XGLM-1.7B is a multilingual autoregressive language model developed by Facebook, designed to handle diverse linguistic tasks across 31 different languages. The model represents a significant advancement in multilingual AI, trained on a carefully balanced corpus totaling 500 billion sub-tokens.
Implementation Details
The model employs a transformer-based architecture optimized for multilingual processing. It is implemented using PyTorch and supports both zero-shot and few-shot learning capabilities. The training data distribution is carefully balanced, with English comprising 32.59% of the training data, followed by Russian (6.02%) and Chinese (4.83%).
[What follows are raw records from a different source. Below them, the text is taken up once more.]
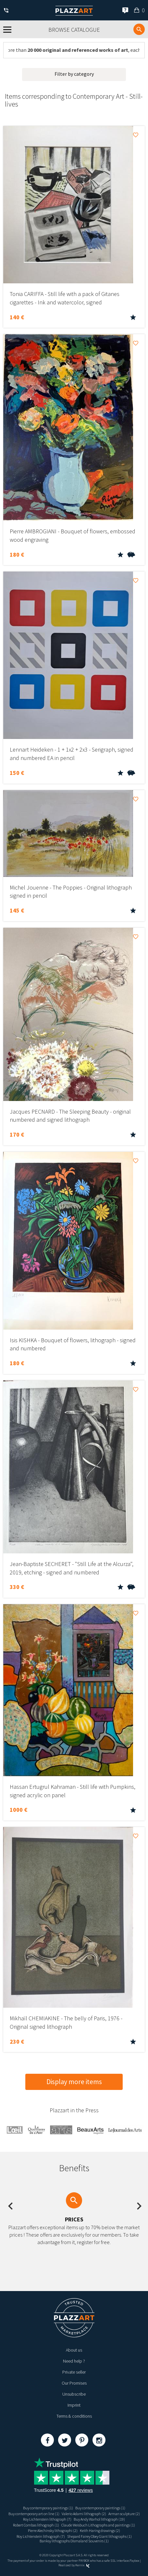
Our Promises (74, 2383)
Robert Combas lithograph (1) (36, 2525)
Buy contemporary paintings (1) (48, 2507)
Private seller (74, 2372)
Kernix (82, 2565)
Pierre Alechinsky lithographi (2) (53, 2530)
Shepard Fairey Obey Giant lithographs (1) (99, 2536)
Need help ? (74, 2361)
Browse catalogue (74, 29)
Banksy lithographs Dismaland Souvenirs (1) (74, 2540)
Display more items (74, 2081)
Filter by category (74, 74)
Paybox (134, 2561)
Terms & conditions (74, 2416)
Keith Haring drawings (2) (100, 2530)
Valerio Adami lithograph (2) (84, 2513)
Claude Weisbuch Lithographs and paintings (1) (98, 2525)
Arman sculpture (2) (124, 2513)
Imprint (74, 2405)
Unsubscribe (74, 2394)
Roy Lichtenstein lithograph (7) (47, 2519)
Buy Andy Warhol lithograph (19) (99, 2519)
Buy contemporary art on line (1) (33, 2513)
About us (74, 2350)
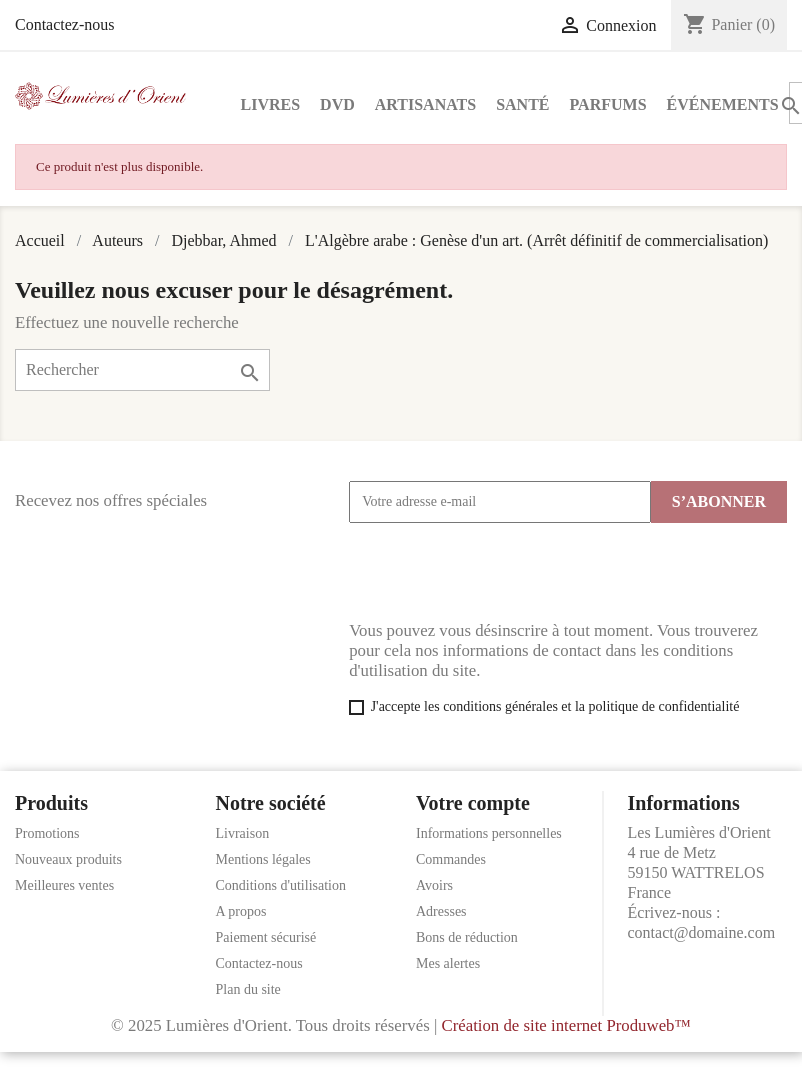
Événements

- Supports 31 languages from diverse language families including Indo-European, Sino-Tibetan, Japonic, and others
- Implements efficient tokenization through the XGLMTokenizer
- Optimized for both high-resource and low-resource languages
Core Capabilities
- Zero-shot cross-lingual transfer learning
- Multilingual text generation and completion
- Natural language understanding across multiple languages
- Few-shot learning for various NLP tasks
- Support for both high-resource and low-resource languages
Frequently Asked Questions
Q: What makes this model unique?
XGLM-1.7B stands out for its balanced multilingual training approach and ability to handle 31 languages efficiently. Unlike many other models that focus primarily on high-resource languages, XGLM-1.7B includes support for low-resource languages like Quechua and Haitian Creole.
Q: What are the recommended use cases?
The model is particularly well-suited for multilingual text generation, cross-lingual transfer learning, and few-shot learning tasks. It excels in scenarios requiring language understanding across multiple languages, making it ideal for international applications and research in multilingual NLP.